*

27.2.09

appaling times

Does this sound like an awesome book, or what?
The atmosphere was apocalyptic, right down to the cheapness of human life. Millions had died on the Western front. Russian nobles were fleeing with their jewels to China. Local Buddhist rulers were vicious and corrupt. “The Protocols of the Elders of Zion” was being read by everyone from the imprisoned czarina downward.

Engines plated with steel and equipped with weapons ripped from the gunboats on the Siberian lakes rammed back and forth along the trans-Siberian railway line, dragging behind them mobile towns of czarists, with opulent dining cars, theater cars, printing shops, brothels — and torture chambers. Prisoners were packed into waterless cars and left to die in sidings. The Whites simply ran amok. Pirates in command of these dreadnoughts of the steppe, but incapable of winning hearts and minds, they spent as much time hunting out Bolshevik spies — and torturing and killing the locals — as they did fighting the Reds. Ungern himself carried this sadistic paranoia to fever pitch.

His specialty, though, was Mongolia. He spoke the language, was an idiosyncratic Buddhist and liked the Buriats — nomads he always trusted over ordinary Russian peasants. Hence the increasingly Mongolian nature of his escapades. He was able to seize the Chinese-held town of Urga (Ulan Bator) with an army of some 6,000 men and to reinstate its ruler, the Bogd Khan.

With its panoply of outlandish tyrants, fortune tellers, mounted tribesmen and wild dreams advanced against absurd odds, the whole story could have possessed the makings of a glorious offshoot of the Great Game, had Ungern been anything more than a murderous sadist. His chief contemporary biographer, the Polish author Ferdinand Ossendowski, ladled on the trappings — the messianic visionary who stood too firm for czar and the right of kings. Presumably Ossendowski saw beyond the torture, the firing squads, the casual executions; perhaps he was not unduly fazed by Ungern’s command to exterminate all the Jews, down to their children. Like many mad people, Ungern had the glittering eye and the gift for wandering prophecy that could, at a pinch, be taken for inspiration; and for a while his life seemed to be demonically protected. But it would be more true to say that the times brought forth the man, and these were appalling times.
It's a NY Times review of the biography of Baron Roman Nikolai Maximilian von Ungern-Sternberg. This crazy setting is also the background for the marvellous graphic novel Corto Maltese in Siberia by Hugo Pratt, which was also made into a film at some point. It features Ungern-Sternberg as a major character.

5 Comments:

Blogger suttonhoo said...

in a bizarre coincidence I'm presently researching Mongolia in anticipation of traveling there soon.

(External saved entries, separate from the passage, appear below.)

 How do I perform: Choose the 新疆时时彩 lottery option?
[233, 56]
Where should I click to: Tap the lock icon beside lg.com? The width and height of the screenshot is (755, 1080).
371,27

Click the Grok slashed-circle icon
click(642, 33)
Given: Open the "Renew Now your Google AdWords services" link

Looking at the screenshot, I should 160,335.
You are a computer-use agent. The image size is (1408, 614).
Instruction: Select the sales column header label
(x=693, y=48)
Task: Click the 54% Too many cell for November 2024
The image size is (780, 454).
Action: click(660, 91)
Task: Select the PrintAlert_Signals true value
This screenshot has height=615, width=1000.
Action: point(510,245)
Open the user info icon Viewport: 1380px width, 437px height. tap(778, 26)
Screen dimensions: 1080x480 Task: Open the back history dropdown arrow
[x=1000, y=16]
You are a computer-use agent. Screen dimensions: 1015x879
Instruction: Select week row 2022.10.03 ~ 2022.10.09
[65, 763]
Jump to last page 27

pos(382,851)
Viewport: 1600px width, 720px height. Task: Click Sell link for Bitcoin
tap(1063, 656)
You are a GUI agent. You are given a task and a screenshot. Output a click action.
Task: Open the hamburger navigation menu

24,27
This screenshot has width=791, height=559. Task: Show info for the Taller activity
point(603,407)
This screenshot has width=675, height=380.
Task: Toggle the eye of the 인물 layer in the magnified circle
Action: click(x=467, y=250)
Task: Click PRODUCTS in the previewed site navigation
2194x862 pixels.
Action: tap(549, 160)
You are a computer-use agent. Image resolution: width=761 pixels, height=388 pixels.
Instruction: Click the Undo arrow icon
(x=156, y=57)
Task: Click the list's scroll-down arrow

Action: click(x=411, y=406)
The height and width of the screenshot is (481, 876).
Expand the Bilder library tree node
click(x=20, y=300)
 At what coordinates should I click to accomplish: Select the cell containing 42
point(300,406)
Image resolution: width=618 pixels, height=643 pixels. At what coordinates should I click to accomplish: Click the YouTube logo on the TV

February 28, 2009 4:18 am  
Blogger Mikkel said...

In an even more bizarre coincidence, I'm presently having tea with emperor Mong of Mongo.

February 28, 2009 10:04 am  
Blogger mrtn said...

In an absolutely unfathomable coincidence, I happen to be wrestling a mongoose that I plan to be cooking for dinner.

Also: I *just* had a cup of tea. What are the odds???

February 28, 2009 7:31 pm  
Blogger Unknown said...

...or what.

March 05, 2009 11:01 pm  
Blogger bigsoxfan said...

Strangely enough, I'm considering stuffing a marmot with hot stones for Sunday dinner. Unfortunately, I'm in the off season. Madmen and scorched Marmot, forever!